Menjelang sore sekitar pukul 17.20 WIB, kapal tersebut mulai bergerak meninggalkan lokasi sandar. Selanjutnya Tim Gabungan segera melaksanakan pengejaran, hingga pada pukul 17.36 WIB kapal berhasil dihentikan dan dilakukan pemeriksaan awal terhadap dokumen serta muatan. Selanjutnya KLM. Samudera Indah Jaya dikawal menuju Dermaga TNI AL Bangsal Aceh Dumai untuk pemeriksaan dan proses penyelidikan lebih lanjut.

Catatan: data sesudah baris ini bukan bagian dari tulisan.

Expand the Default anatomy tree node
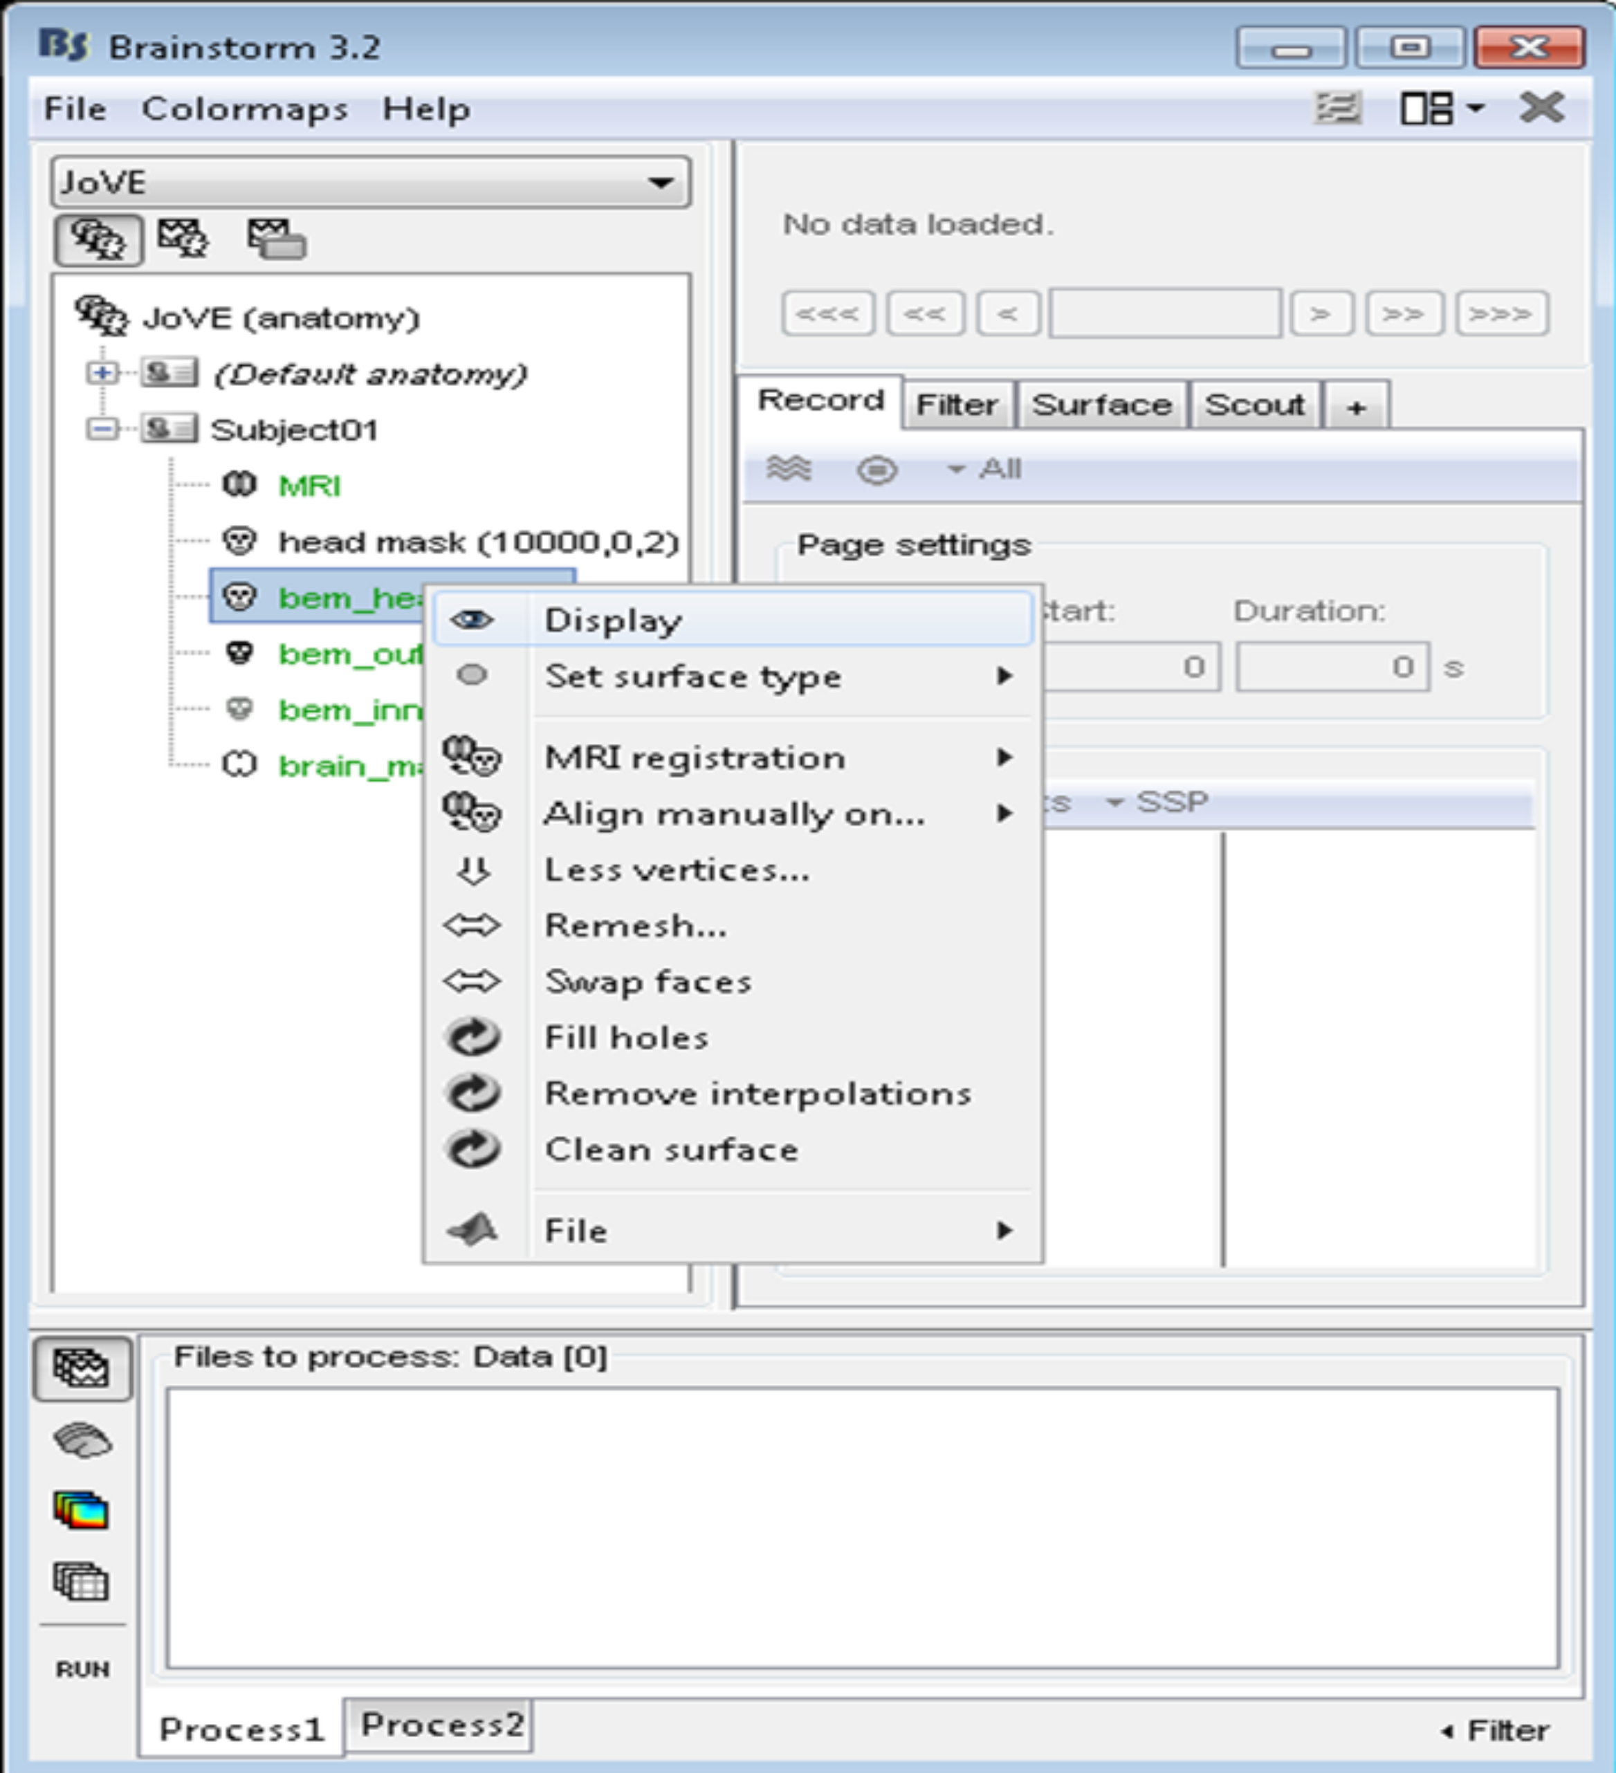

Pada kesempatan yang sama, Kepala Balai Gakum kehutanan wilayah Sumatera Hari Novianto, S.Sos., M.H., menyampaikan bahwa kerugian negara secara ekonomi berkisar 4,6 Milyar. Beliau juga menyampaikan akan terus mengusut tuntas kasus ini sampai pada penerima manfaat (Beneficial Owner).

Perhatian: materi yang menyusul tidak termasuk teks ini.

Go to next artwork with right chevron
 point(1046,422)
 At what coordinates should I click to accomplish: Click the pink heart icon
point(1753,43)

Berdasarkan hasil pemeriksaan awal, muatan KLM. Samudera Indah Jaya telah melanggar UU No.18 tahun 2013 pasal 88 ayat 1A tentang tentang pencegahan dan pemberantasan kerusakan hutan, pelaku (perorangan/korporasi) akan dituntut pidana penjara 5 hingga 15 tahun penjara dan denda mulai dari 5 milyar hingga 15 milyar.